** Begin PASSAGE TO READ **
Four Unforgettable Playwrights

Even with thousands of TV shows and movies being available at the click of a button, live drama still holds a place in our lives. The experience of buying tickets, sitting in an auditorium and watching living, breathing people embody the characters and ideas that someone worked hard to create is an other-worldly experience that can take us out of our lives and give us new perspective.

In honor of these people that have both transported us and turned our world views upside down, here are some of the most unforgettable playwrights in history:William Shakespeare

Most Famous Work: All of them

You could never even begin to talk about playwrights without Shakespeare immediately springing to mind. He brought the use of themes, metaphor and character development to the forefront of the art of fiction in a time where literature had yet to catch up to his genius.

Between tragedies like Othello, comedies like A Midsummer Night’s Dream and histories like Julius Caesar, Shakespeare has given voice to some of the greatest lines ever spoken and some of the most memorable scenes ever penned. His works continue to influence the art of drama to this day, almost four centuries after his death.
** End PASSAGE TO READ **
• INSTRUCTION
Continue the article on unforgettable playwrights from the point where it stops. The items that come next have nothing to do with the article on unforgettable playwrights.
** Begin DATA LISTING **
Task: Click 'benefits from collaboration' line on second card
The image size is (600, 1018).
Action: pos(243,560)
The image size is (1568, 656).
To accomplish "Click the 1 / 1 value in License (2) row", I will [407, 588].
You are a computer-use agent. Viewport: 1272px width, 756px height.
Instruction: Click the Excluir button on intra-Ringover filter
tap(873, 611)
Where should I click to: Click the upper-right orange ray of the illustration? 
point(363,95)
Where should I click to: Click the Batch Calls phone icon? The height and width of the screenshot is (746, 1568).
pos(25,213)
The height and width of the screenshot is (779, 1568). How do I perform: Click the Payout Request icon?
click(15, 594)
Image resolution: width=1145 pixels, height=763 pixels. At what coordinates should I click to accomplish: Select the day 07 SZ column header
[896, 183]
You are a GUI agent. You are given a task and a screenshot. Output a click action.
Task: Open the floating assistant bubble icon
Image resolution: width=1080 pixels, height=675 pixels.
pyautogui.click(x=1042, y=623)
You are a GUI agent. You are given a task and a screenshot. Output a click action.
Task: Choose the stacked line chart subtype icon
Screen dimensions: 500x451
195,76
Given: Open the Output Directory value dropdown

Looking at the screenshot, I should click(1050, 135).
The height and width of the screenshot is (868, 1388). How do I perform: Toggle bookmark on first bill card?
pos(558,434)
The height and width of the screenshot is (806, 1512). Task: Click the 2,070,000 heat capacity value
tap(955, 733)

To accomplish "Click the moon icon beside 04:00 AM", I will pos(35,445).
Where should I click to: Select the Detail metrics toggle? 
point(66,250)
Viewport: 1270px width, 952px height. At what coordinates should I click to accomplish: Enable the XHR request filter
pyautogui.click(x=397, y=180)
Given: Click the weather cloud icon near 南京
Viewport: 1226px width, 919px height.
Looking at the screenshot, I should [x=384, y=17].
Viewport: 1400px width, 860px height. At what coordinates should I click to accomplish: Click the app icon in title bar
** End DATA LISTING **
• WRITTEN REPLY
Tennessee Williams
Most Famous Work: A Streetcar Named Desire

Tennessee Williams’ works explored the decaying nature of the American South’s legacy following the collapse of the plantation system. Plays like The Glass MenagerieA Streetcar Named Desire and Cat on a Hot Tin Roof all depict sympathetic characters trying to maintain their pride and composure in situations of hardship. His works are often haunting, even depressing, but the themes linger long after because of the realism in which they are portrayed.

Arthur Miller
Most Famous Work: Death of a Salesmen

Like Williams, Miller was concerned with depicting the American Dream and how it often falls apart. Miller’s approach was more allegorical, though, with elements of surrealism and interpolated narrative. Death of a Salesmen’s Willy Loman was meant to be a character that many could identify with, including his unreliable memory and refusal to accept the poor hands he was dealt.

The Crucible, Miller’s second most famous play, depicts the hysteria and inhuman cruelty of the Salem witch trials. His play was an allegory for anti-communist sentiments during the 1950s, but it resonates universally to this day.

Neil Simon
Most Famous Work: The Odd Couple

Neil Simon sought to explore themes similar to those of Williams and Miller, but he decided to give it a more human touch. His characters have unique motivations and personality traits, although they can be seen as archetypes for people we may know.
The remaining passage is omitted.